How to complete this task: Where the records below show a line containing "The width and", start copying; end with the line containing "Select 보안 리소스", and copy it too.

::::::::::

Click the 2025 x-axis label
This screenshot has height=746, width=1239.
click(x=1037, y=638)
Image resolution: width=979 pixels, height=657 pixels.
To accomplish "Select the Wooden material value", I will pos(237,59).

::::::::::

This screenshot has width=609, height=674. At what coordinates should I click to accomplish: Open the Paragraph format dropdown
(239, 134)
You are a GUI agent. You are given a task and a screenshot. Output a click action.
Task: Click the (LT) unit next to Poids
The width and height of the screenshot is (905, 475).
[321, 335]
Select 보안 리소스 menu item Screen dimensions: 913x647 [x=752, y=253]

::::::::::

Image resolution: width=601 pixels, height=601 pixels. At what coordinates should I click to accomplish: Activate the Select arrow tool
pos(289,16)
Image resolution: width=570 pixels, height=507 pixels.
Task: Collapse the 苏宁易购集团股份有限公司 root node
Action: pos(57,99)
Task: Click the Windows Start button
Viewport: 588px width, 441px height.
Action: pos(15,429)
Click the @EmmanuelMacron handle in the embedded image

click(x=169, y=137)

::::::::::

Answer space:
The width and height of the screenshot is (905, 475).
[321, 335]
Select 보안 리소스 menu item Screen dimensions: 913x647 [x=752, y=253]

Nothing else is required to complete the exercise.